Europe Risks Falling Behind as US Outpaces It on Energy and AI Infrastructure

  • May 27, 2025

Earlier this month, a historic blackout hit Spain and Portugal, leaving 55 million in the dark for over 12 hours. Power’s back—but Europe’s energy system just got exposed.

Introduction

Sky-high energy prices are placing intense pressure on Europe’s industrial base, while other global regions are outpacing Europe in the rollout of clean energy technologies. Heavy dependence on costly imported fossil fuels and exposure to external supply chains have made Europe vulnerable to international shocks.

With global tensions escalating, the urgency for action is greater than ever. Yet within this crisis lie opportunities, and Europe may be more equipped to respond than it seems.

Increasing Energy Demand in Europe

Across the Europe, an increasing number of industries now depend on large-scale electricity supplies, but delays in grid connections are posing serious obstacles to their expansion.

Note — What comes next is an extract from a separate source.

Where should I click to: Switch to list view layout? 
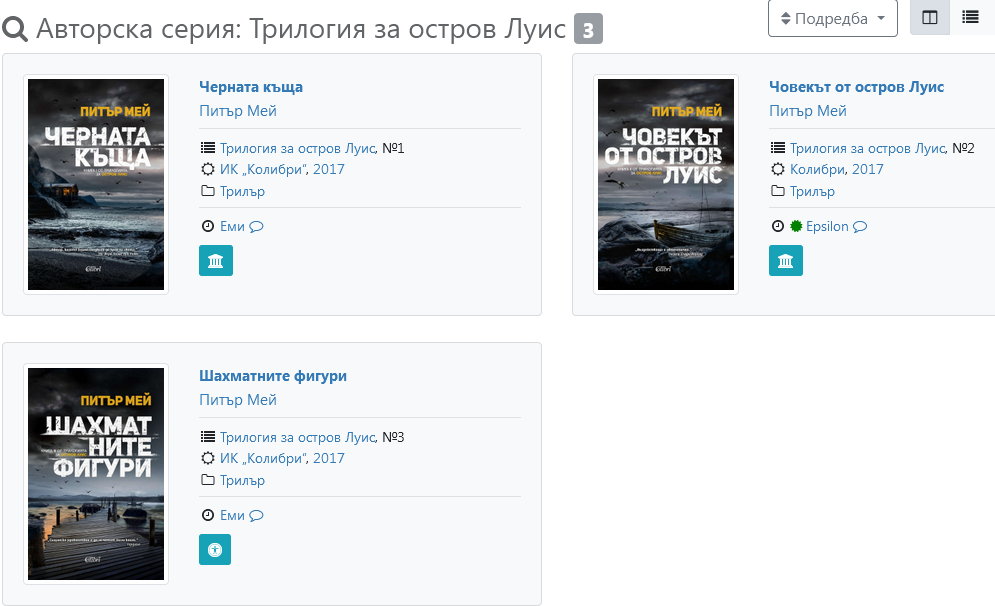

Analysts emphasise that Europe’s energy infrastructure is lagging behind rising power demands, triggering an unprecedented wave of permit applications.

The International Energy Agency (IEA) estimates that over 1,500 gigawatts of clean energy projects worldwide have been stalled due to grid connection issues, and approximately $700 billion will be needed to modernise and extend power networks to meet sustainability goals.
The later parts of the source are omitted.